_Screenshot grounding data:_
· · ·

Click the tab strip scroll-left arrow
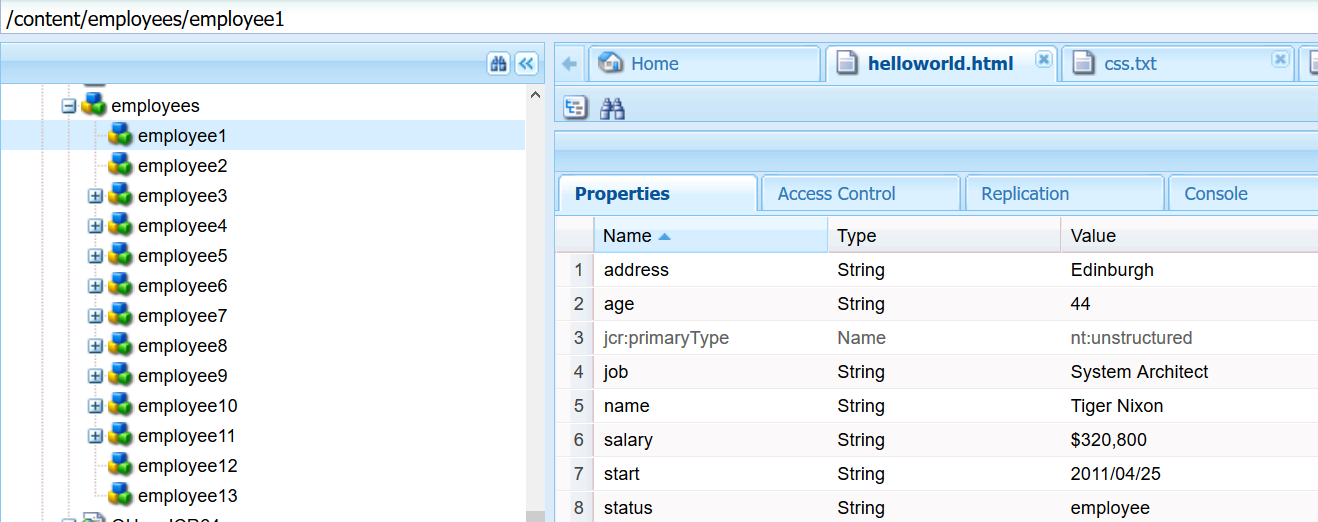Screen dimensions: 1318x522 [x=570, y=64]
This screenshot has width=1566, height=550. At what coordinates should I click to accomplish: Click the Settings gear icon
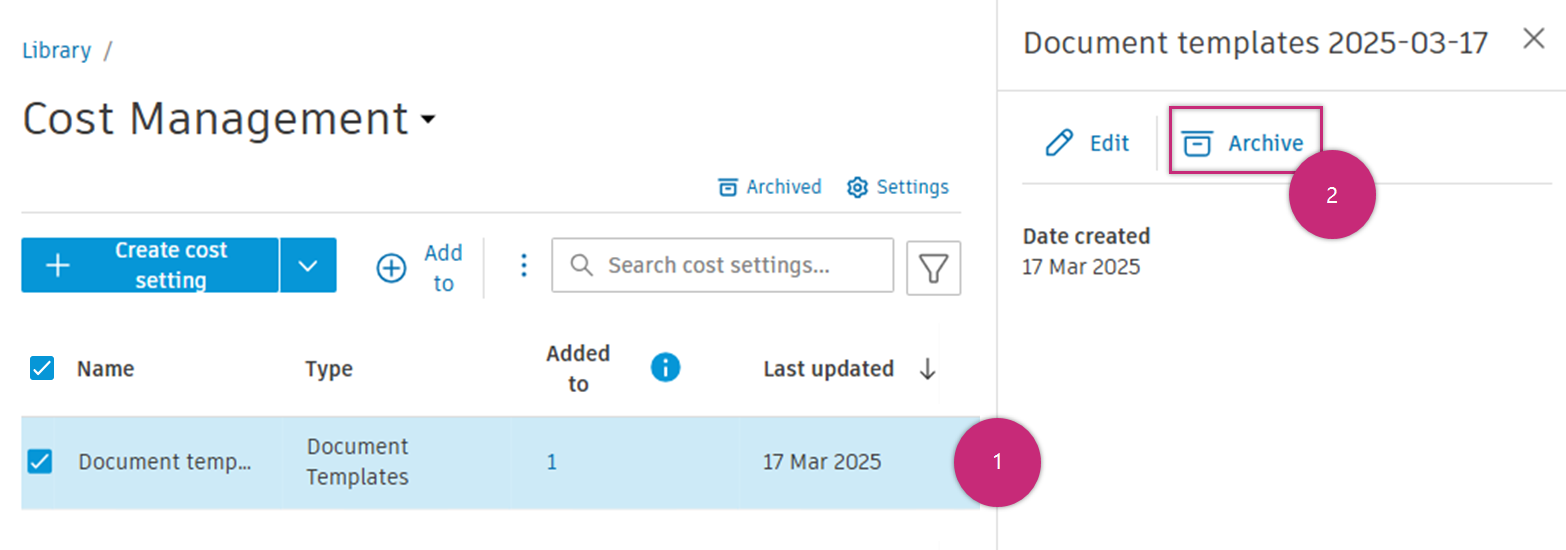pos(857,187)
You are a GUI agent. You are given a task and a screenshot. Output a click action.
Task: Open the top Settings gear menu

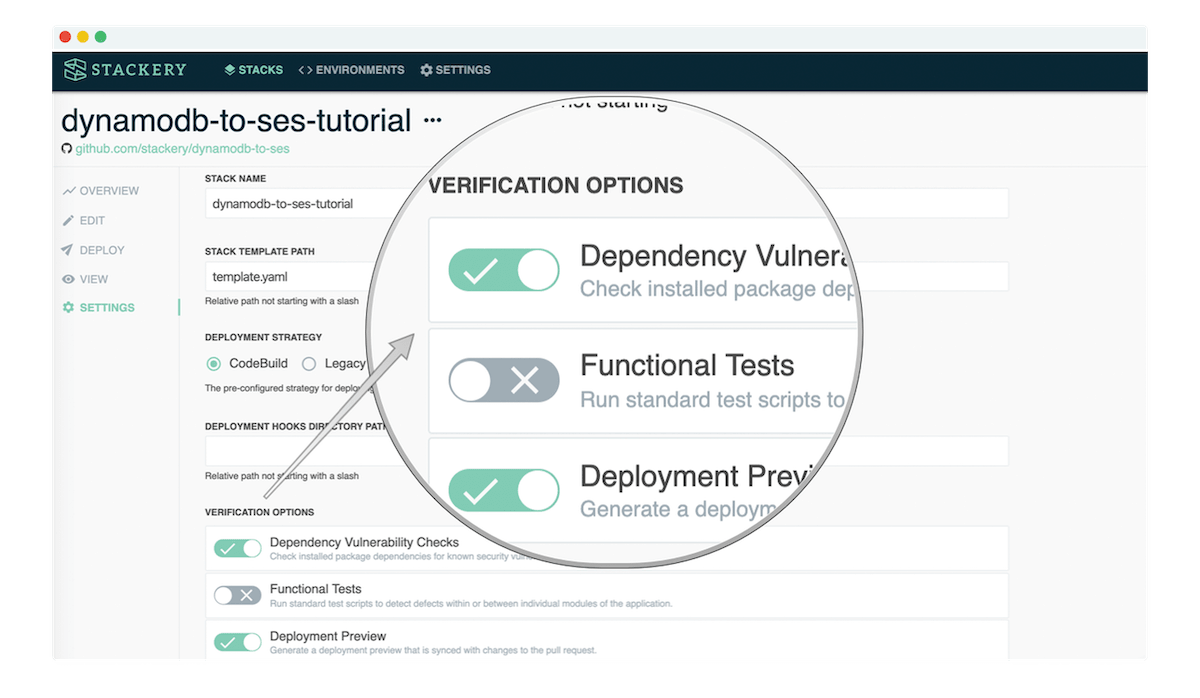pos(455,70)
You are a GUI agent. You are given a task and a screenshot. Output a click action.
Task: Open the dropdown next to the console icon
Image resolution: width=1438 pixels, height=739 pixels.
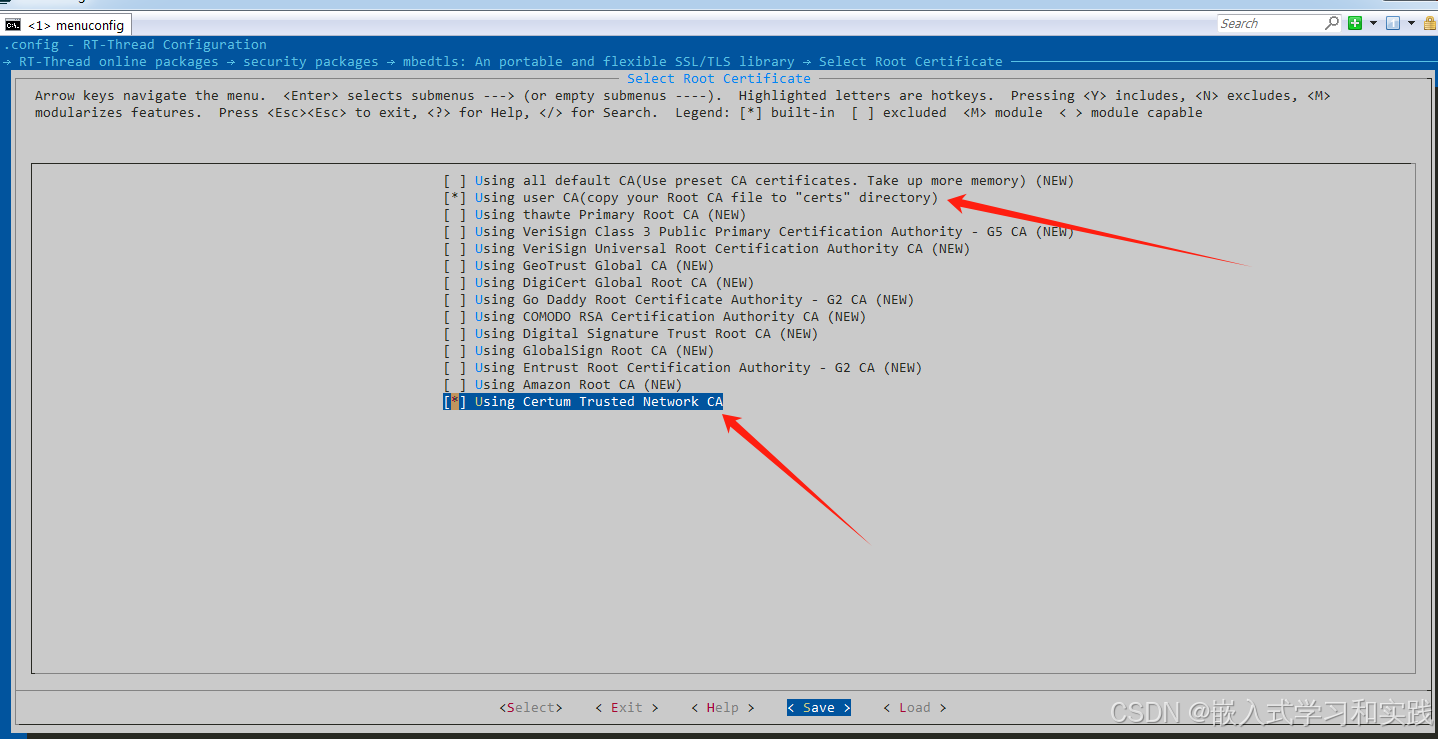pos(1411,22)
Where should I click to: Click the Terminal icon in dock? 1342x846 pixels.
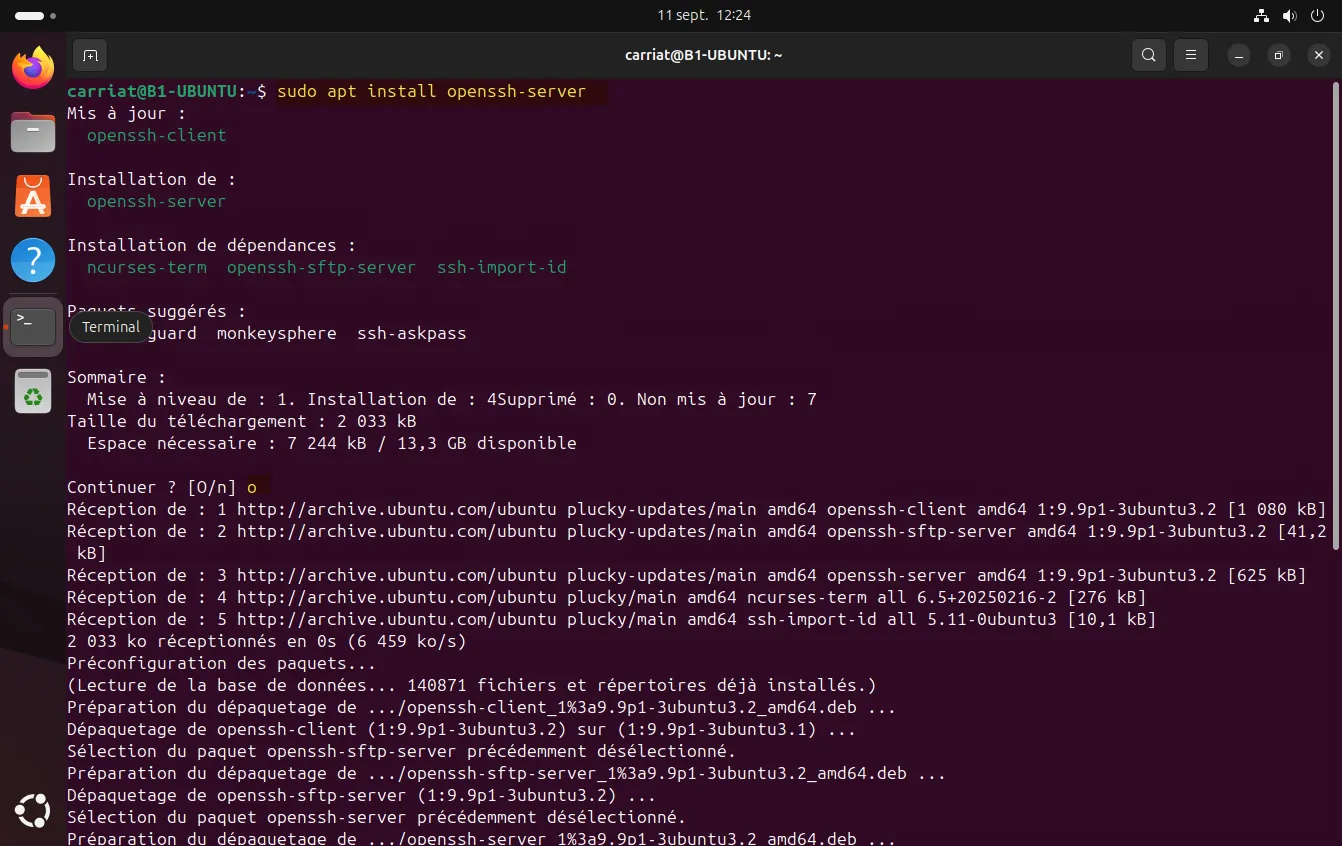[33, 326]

· · ·

_AIM OF THE EXERCISE:_ The entries above should be retyped exactly, minus any pictures.

_COMPLETED EXERCISE:_
Click the tab strip scroll-left arrow
Screen dimensions: 1318x522 [x=570, y=64]
This screenshot has width=1566, height=550. At what coordinates should I click to accomplish: Click the Settings gear icon
pos(857,187)
You are a GUI agent. You are given a task and a screenshot. Output a click action.
Task: Open the top Settings gear menu

pos(455,70)
You are a GUI agent. You are given a task and a screenshot. Output a click action.
Task: Open the dropdown next to the console icon
Image resolution: width=1438 pixels, height=739 pixels.
pos(1411,22)
Where should I click to: Click the Terminal icon in dock? 1342x846 pixels.
[33, 326]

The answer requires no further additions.